### Brief
In the entries below, count the lines holding "agent". Reply with the number only.

### Supplied data

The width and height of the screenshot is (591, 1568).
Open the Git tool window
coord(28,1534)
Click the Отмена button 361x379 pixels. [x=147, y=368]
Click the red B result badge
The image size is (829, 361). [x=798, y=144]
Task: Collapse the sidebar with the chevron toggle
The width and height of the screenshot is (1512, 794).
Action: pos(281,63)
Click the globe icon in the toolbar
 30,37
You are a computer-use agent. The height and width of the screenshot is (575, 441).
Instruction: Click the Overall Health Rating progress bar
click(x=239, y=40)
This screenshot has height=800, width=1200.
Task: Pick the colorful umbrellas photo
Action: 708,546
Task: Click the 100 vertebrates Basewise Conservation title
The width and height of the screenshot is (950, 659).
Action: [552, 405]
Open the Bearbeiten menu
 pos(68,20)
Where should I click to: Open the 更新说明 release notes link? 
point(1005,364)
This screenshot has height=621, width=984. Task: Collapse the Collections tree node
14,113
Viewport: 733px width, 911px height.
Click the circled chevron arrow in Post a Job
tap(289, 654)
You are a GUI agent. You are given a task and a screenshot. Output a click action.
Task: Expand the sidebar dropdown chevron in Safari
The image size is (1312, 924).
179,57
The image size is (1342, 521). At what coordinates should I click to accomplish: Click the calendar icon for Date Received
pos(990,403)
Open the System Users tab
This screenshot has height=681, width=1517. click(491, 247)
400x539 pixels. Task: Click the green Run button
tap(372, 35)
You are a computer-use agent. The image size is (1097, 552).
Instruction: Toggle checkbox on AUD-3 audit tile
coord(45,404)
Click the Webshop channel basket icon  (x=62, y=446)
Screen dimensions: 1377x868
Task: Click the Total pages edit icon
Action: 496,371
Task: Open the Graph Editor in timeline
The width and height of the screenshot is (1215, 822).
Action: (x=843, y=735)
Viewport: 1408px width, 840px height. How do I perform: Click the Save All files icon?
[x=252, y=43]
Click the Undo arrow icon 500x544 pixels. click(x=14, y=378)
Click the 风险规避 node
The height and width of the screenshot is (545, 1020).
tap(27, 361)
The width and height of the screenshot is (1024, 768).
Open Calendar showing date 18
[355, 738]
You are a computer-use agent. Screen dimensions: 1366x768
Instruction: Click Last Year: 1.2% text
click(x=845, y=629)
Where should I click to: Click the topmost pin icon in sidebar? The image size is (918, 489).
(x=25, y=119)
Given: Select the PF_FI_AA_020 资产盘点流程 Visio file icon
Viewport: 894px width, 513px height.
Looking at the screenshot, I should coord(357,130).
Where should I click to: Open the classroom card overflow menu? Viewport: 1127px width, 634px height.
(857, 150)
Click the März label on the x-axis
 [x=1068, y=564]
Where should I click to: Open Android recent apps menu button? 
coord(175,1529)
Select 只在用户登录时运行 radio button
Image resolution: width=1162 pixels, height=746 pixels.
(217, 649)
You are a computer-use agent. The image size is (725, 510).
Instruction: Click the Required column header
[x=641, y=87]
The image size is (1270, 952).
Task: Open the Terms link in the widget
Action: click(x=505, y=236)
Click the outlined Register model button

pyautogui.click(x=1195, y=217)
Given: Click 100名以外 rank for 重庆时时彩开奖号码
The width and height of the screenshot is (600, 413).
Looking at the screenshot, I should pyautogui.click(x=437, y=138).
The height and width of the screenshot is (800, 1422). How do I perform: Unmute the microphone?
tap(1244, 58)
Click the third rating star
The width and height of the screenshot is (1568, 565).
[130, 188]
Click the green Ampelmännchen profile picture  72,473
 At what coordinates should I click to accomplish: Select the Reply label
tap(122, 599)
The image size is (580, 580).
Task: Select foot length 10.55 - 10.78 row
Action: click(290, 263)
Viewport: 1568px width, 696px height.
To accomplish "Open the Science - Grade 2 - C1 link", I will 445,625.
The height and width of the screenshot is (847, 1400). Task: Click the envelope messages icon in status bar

### Exercise answer
5